The PLU/non-PLU divide is the new-age class divide, based on but not limited to complex factors like the religion, caste, culture, haves/have-nots, Us/The Other biases of yore, and education, access, location, English, consumerism, liberalisation, money, the internet, media. In The World Before Her, documentary filmmaker Nisha Pahuja portrays this gap as a yawning chasm, a polarised duality that demands women chose between Indian and ‘Western’ values. In actual fact, we live in a diverse and populous land in the throes of change, where cultures and classes are crisscrossing, clashing and coming together all the time. And we’ve got to strive for a little more mutual understanding, a little more common ground.
Says Sowmya Rajaram, Junior Assistant Editor with the Bengaluru tabloid that exposed the Frazer Town car abduction case says, “Arguments that pit cities against each other (Delhi vs Mumbai or Mumbai vs UP) make it seem like rape is a malaise that can be treated with just a simple city-switch (‘find a job in Mumbai where it’s safer to travel at night’), or a rise in economic standing (‘get a car, you’ll be safe from gropers’). Rape is a consequence of the attitudes entrenched all throughout our chauvinistic society.”

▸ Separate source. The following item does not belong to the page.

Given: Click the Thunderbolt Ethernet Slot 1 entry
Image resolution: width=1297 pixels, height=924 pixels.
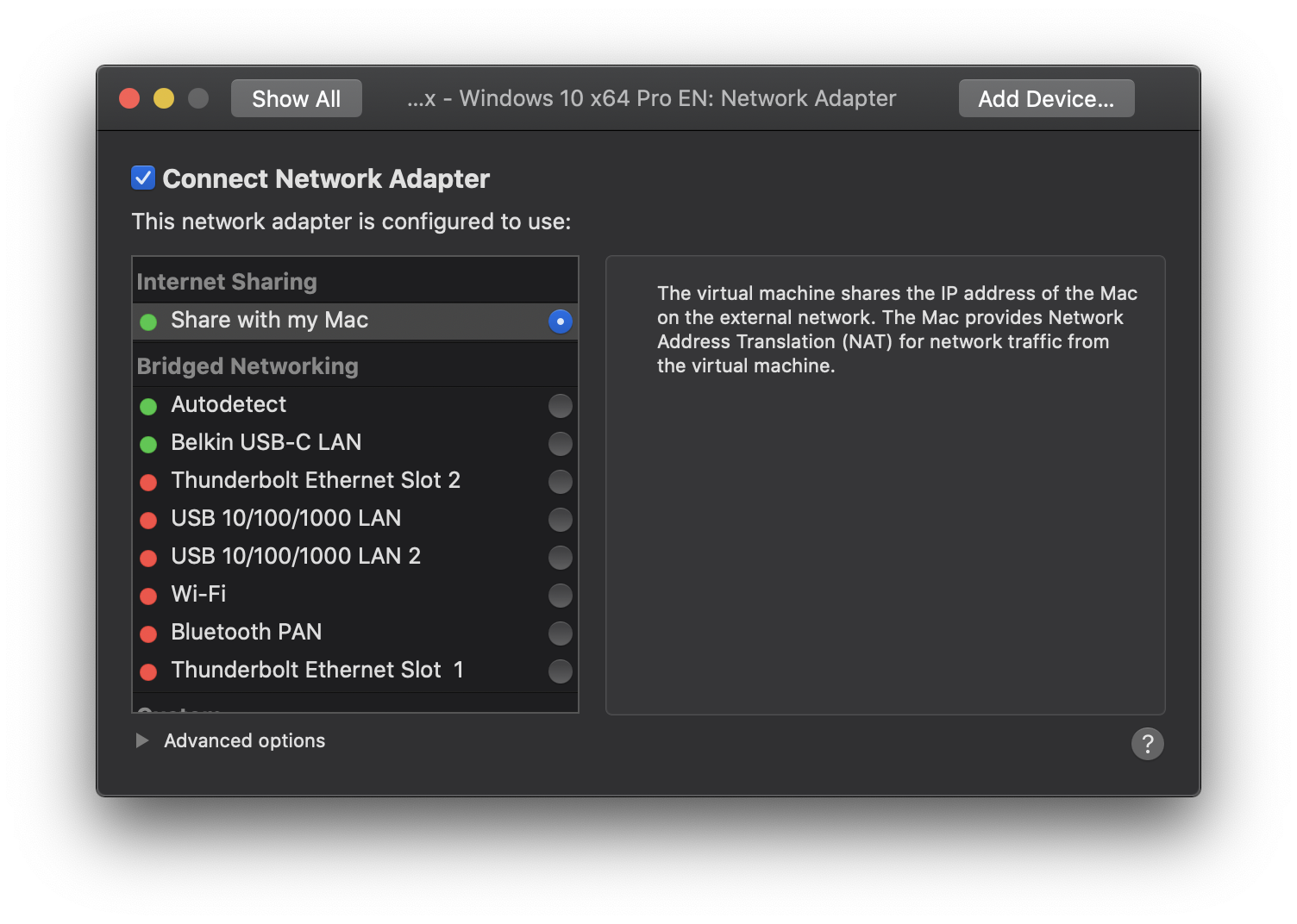Looking at the screenshot, I should [x=317, y=670].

I am not, for a moment, suggesting that PLU don’t commit or endure sexual violence, that we’ve all collectively, uniformly acquired a Zen-like disengagement from patriarchy and understanding of our rights and the rights of others. We do need groups like Win Bangalore Back, that was started as a Facebook page as a reaction to the Frazer Town car abduction case and now has 19,000 members engaged in the gender conversation. And Russ Peterson, one of the 10-12 people running the campaign, tells me that they intend to continue: “We want to channelise this outrage, and continue to address the issues of sexual abuse, the responsibilities and accountability of the police, and the rights and responsibilities of the citizens.”
Not to sound patronising, but, for their sheer number, it is the majority that we have to understand, educate, engage, empower. The majority that is heterogeneous and complex, speaks different languages, lives in places out of our earshot or teem in the crooks of urban life, culturally transitioning, not reached through books and newspapers, not as aware of human rights and feminism as you or I. “It is time the protestors moved beyond their anger that often comes from a place of privilege, and clamoured for a holistic, empathetic understanding of rape culture,” says Sowmya. More grassroots campaigns are the order of the day. And for any real good to come out of all our drawing-room conversations and online outrage, it’s time you had a heart-to-heart with your maid.
An edited version of this article appeared in DNA in July 2014.